Die in der vergangenen Woche vereinbarte umfassende Schlichtung für die Flugbegleiter der Lufthansa ist in letzter Minute geplatzt. Lufthansa zog seine Zustimmung zurück, weil sich zuvor die Gewerkschaft UFO nicht eindeutig und unbefristet zu einem Streikverzicht auch bei vier Lufthansa-Töchtern bereit erklärt habe. Ein UFO-Sprecher sprach von "Erpressung" durch die Lufthansa, die "ohne weitere Gegenleistung" einen kompletten Streikverzicht auch bei den vier Lufthansa-Töchtern gefordert hätte.

Nach Angaben eines Lufthansa-Sprechers hält das Unternehmen aber weiterhin an der einseitig ausgelösten sogenannten "kleinen Schlichtung" fest, die sich ausschließlich um die wenigen Tarifthemen drehen soll, für die die UFO vor zwei Wochen einen zweitägigen Streik veranstaltet hatte. Dazu gehörten mehr Spesen und Zulagen für die Flugbegleiter sowie Wechselmöglichkeiten für Saisonkräfte in reguläre Arbeitsverhältnisse.  

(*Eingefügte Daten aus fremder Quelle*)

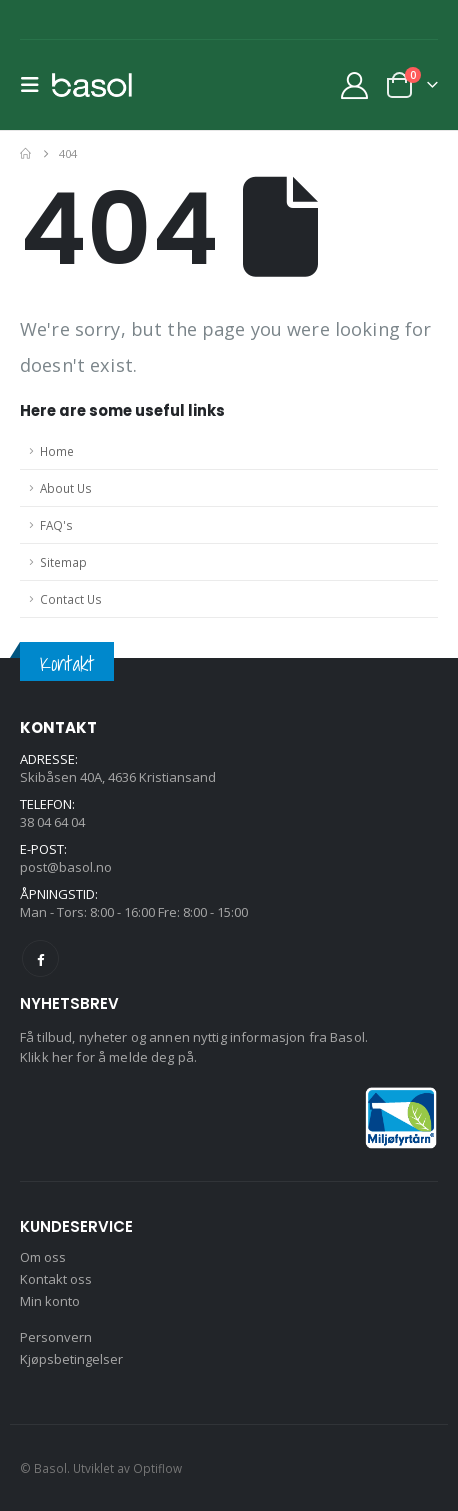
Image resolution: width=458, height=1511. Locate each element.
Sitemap (63, 562)
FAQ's (56, 525)
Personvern (56, 1337)
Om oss (43, 1257)
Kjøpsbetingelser (71, 1359)
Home (57, 451)
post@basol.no (66, 867)
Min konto (50, 1301)
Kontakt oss (56, 1279)
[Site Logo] (92, 85)
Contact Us (71, 599)
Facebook (40, 958)
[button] (36, 85)
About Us (66, 488)
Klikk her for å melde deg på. (108, 1057)
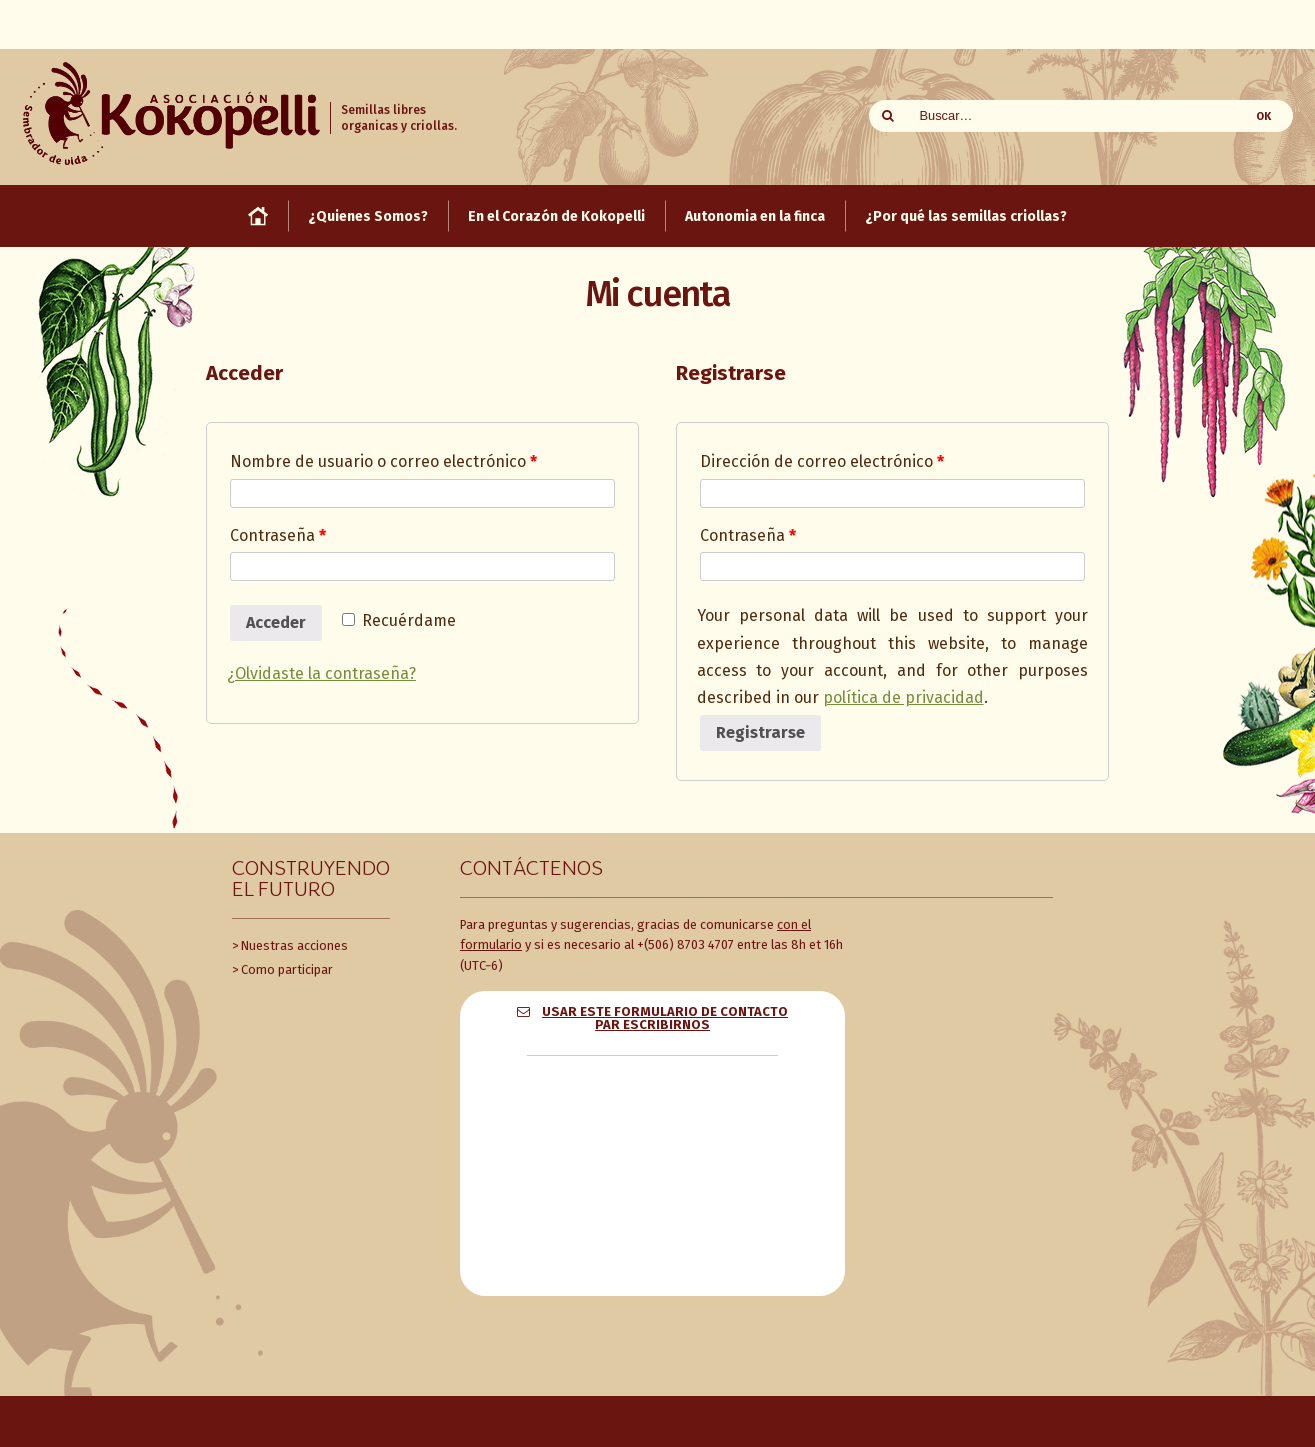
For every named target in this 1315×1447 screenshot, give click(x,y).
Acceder (276, 622)
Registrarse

Am vergangenen Dienstag hatten beide Seiten dann eine umfassende Schlichtung zu weitaus mehr Themen sowie eine darüber hinausgehende Moderation bei der Lufthansa-Kerngesellschaft vereinbart. Die Tarifstreitigkeiten zwischen der Gewerkschaft und den Lufthansa-Töchtern Eurowings, Germanwings, SunExpress und CityLine betraf das Abkommen nicht. Die vereinbarte Friedenspflicht sollte nun aber auch auf die Konzerntöchter ausgedehnt werden.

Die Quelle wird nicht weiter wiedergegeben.